+++ Input data +++

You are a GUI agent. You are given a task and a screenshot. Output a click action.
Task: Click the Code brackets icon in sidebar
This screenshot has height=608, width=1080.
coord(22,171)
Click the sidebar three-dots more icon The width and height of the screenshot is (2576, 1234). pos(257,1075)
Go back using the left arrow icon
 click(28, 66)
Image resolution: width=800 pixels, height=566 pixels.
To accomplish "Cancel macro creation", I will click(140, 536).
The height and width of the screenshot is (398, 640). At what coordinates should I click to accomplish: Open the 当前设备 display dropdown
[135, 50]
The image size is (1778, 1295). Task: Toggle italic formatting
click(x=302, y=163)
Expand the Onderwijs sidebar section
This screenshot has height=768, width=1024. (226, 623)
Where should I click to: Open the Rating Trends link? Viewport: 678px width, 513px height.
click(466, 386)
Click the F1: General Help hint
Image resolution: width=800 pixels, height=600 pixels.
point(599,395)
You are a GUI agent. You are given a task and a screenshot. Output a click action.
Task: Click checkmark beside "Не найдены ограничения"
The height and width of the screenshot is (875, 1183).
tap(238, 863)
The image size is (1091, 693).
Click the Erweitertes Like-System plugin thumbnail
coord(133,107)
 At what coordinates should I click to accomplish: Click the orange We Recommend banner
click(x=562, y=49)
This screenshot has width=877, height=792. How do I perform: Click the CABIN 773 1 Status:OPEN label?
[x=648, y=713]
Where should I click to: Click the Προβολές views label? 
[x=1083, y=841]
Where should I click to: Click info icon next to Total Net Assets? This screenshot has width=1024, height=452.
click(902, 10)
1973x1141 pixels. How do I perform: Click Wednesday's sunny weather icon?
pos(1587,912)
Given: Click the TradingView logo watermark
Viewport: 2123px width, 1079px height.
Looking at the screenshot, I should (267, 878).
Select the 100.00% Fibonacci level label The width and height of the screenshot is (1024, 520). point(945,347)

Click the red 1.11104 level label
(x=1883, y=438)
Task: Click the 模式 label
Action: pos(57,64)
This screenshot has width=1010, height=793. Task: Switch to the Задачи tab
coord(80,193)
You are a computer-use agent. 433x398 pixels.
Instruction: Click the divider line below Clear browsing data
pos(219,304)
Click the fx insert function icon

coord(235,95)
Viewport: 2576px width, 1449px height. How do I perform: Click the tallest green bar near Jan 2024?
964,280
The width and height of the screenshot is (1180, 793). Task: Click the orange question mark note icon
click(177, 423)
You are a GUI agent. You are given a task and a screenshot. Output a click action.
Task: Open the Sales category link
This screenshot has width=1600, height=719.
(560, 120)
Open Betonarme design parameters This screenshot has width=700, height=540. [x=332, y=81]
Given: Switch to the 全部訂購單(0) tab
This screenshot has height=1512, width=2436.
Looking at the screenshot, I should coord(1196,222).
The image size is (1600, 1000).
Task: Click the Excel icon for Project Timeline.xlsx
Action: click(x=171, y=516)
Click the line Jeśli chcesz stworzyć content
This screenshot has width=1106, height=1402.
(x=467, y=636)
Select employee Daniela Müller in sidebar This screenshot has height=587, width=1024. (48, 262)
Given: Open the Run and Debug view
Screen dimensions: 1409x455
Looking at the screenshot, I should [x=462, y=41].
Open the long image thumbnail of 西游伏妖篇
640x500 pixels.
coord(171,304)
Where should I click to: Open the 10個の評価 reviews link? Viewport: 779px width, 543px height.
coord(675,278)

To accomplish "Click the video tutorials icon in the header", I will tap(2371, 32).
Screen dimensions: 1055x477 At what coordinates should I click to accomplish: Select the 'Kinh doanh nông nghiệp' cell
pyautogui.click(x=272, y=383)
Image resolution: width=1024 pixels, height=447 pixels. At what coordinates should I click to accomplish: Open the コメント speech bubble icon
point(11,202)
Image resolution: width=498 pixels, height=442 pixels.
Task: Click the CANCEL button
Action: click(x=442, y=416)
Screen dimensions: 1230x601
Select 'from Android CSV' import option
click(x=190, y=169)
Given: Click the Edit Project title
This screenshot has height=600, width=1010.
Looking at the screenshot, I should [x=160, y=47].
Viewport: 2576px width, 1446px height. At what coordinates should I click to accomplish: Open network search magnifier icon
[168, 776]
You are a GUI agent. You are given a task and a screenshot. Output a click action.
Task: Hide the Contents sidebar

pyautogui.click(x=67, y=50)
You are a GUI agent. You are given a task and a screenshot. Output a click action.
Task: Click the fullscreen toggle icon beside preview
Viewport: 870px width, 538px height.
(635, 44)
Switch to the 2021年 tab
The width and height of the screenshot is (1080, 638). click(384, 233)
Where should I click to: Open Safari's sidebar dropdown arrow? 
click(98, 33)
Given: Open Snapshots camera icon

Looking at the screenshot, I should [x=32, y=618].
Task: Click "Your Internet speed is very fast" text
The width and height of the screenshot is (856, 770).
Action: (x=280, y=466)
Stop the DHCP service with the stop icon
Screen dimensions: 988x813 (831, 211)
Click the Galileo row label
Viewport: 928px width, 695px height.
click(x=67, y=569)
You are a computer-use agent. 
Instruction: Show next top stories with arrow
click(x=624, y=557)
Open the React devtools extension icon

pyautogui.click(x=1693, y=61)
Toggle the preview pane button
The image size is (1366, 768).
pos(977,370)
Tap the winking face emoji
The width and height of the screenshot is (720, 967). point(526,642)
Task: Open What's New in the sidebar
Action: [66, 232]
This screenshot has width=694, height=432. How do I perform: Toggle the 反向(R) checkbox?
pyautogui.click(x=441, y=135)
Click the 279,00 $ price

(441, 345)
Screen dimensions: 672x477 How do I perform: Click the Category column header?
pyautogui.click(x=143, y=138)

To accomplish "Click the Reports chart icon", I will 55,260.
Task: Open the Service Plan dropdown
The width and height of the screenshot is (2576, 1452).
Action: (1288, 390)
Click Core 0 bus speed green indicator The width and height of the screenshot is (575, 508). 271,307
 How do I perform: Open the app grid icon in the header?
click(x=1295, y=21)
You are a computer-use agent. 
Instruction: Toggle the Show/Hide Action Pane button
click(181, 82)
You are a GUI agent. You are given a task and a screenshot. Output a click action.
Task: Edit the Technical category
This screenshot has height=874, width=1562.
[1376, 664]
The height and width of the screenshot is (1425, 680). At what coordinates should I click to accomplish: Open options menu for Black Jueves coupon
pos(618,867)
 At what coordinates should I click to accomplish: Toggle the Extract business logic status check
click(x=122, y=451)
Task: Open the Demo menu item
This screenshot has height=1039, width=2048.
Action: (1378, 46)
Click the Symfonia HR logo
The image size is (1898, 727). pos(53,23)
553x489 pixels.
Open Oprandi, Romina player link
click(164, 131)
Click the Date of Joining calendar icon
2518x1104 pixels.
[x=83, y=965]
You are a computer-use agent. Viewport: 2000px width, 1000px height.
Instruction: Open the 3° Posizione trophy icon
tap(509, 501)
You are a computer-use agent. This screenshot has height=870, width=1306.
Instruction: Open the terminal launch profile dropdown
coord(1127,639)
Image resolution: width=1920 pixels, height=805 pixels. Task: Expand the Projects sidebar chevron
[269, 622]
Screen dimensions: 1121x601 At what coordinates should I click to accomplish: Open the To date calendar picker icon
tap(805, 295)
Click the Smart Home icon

+++

§ What the exercise asks
Copy the data above word for word, from the line containing "Where should I click to: Click info" through the line containing "click(177, 423)", with both of those lines included.

§ Result of this task
Where should I click to: Click info icon next to Total Net Assets? This screenshot has width=1024, height=452.
click(902, 10)
1973x1141 pixels. How do I perform: Click Wednesday's sunny weather icon?
pos(1587,912)
Given: Click the TradingView logo watermark
Viewport: 2123px width, 1079px height.
Looking at the screenshot, I should (267, 878).
Select the 100.00% Fibonacci level label The width and height of the screenshot is (1024, 520). point(945,347)

Click the red 1.11104 level label
(x=1883, y=438)
Task: Click the 模式 label
Action: pos(57,64)
This screenshot has width=1010, height=793. Task: Switch to the Задачи tab
coord(80,193)
You are a computer-use agent. 433x398 pixels.
Instruction: Click the divider line below Clear browsing data
pos(219,304)
Click the fx insert function icon

coord(235,95)
Viewport: 2576px width, 1449px height. How do I perform: Click the tallest green bar near Jan 2024?
964,280
The width and height of the screenshot is (1180, 793). Task: Click the orange question mark note icon
click(177, 423)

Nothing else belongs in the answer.